Only the lines below, from the one with "Share an Event (364, 2298)" through the one with "Pyramiden (332, 195)", are to be written out, exactly.
*** Block opens ***
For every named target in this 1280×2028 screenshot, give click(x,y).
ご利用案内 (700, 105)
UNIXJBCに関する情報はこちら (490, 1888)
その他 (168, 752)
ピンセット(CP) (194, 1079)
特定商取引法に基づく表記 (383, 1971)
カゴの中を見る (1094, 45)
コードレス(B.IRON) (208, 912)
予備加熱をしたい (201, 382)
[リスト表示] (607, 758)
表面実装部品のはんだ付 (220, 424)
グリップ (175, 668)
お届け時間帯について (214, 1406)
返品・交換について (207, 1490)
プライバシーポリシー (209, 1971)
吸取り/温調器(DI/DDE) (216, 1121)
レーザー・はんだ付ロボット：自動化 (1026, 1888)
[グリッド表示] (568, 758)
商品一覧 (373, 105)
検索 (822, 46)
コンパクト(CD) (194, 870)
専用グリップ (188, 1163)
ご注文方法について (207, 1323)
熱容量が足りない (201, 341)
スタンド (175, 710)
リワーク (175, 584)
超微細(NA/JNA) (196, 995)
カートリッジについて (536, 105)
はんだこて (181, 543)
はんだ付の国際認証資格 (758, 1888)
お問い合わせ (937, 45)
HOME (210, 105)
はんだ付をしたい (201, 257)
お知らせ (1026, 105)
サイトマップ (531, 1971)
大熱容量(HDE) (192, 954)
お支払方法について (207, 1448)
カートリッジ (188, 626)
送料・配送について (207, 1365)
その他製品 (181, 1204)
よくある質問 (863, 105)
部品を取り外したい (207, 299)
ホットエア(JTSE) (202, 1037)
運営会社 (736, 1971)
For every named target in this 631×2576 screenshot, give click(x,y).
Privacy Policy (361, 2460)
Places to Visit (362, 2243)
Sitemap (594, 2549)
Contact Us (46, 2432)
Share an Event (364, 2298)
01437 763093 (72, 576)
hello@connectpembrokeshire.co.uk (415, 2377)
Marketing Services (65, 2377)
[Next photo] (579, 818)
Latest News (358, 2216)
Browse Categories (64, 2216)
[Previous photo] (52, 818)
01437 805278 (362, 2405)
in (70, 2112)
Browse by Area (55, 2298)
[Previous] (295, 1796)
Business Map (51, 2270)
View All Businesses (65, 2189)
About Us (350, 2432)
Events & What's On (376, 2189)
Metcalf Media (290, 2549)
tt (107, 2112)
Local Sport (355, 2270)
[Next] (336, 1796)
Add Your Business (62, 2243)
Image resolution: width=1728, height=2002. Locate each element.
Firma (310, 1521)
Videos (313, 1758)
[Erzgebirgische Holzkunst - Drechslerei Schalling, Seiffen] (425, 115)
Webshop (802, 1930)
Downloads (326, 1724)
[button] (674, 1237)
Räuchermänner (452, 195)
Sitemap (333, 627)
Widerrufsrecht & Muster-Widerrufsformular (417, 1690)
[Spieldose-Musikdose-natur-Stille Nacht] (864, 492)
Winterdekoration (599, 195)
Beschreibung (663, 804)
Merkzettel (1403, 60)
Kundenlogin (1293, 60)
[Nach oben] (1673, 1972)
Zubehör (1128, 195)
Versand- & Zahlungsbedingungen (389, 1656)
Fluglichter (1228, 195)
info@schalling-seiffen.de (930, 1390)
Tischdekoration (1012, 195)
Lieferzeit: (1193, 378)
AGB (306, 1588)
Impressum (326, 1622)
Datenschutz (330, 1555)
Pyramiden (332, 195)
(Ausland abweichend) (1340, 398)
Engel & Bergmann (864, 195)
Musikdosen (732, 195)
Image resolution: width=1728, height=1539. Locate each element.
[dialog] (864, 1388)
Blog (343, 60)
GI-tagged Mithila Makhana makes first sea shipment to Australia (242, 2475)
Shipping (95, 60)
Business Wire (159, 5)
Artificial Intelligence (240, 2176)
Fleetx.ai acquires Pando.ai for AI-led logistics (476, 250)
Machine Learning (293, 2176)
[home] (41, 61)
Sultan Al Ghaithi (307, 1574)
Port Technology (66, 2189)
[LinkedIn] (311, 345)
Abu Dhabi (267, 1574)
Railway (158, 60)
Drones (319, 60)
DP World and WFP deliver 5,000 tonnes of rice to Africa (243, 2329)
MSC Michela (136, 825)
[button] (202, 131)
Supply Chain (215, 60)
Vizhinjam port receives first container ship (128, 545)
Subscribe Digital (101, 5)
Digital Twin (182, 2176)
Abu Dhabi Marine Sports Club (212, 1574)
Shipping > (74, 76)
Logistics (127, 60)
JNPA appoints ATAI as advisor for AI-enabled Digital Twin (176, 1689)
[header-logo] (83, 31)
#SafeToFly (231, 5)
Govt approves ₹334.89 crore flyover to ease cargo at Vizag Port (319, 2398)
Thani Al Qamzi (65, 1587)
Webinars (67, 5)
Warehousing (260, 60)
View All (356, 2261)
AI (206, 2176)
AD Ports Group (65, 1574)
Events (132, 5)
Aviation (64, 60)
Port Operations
*** Block closes ***
Output for this task
Share an Event (364, 2298)
01437 763093 (72, 576)
hello@connectpembrokeshire.co.uk (415, 2377)
Marketing Services (65, 2377)
[Next photo] (579, 818)
Latest News (358, 2216)
Browse Categories (64, 2216)
[Previous photo] (52, 818)
01437 805278 (362, 2405)
in (70, 2112)
Browse by Area (55, 2298)
[Previous] (295, 1796)
Business Map (51, 2270)
View All Businesses (65, 2189)
About Us (350, 2432)
Events & What's On (376, 2189)
Metcalf Media (290, 2549)
tt (107, 2112)
Local Sport (355, 2270)
[Next] (336, 1796)
Add Your Business (62, 2243)
Image resolution: width=1728, height=2002. Locate each element.
Firma (310, 1521)
Videos (313, 1758)
[Erzgebirgische Holzkunst - Drechslerei Schalling, Seiffen] (425, 115)
Webshop (802, 1930)
Downloads (326, 1724)
[button] (674, 1237)
Räuchermänner (452, 195)
Sitemap (333, 627)
Widerrufsrecht & Muster-Widerrufsformular (417, 1690)
[Spieldose-Musikdose-natur-Stille Nacht] (864, 492)
Winterdekoration (599, 195)
Beschreibung (663, 804)
Merkzettel (1403, 60)
Kundenlogin (1293, 60)
[Nach oben] (1673, 1972)
Zubehör (1128, 195)
Versand- & Zahlungsbedingungen (389, 1656)
Fluglichter (1228, 195)
info@schalling-seiffen.de (930, 1390)
Tischdekoration (1012, 195)
Lieferzeit: (1193, 378)
AGB (306, 1588)
Impressum (326, 1622)
Datenschutz (330, 1555)
Pyramiden (332, 195)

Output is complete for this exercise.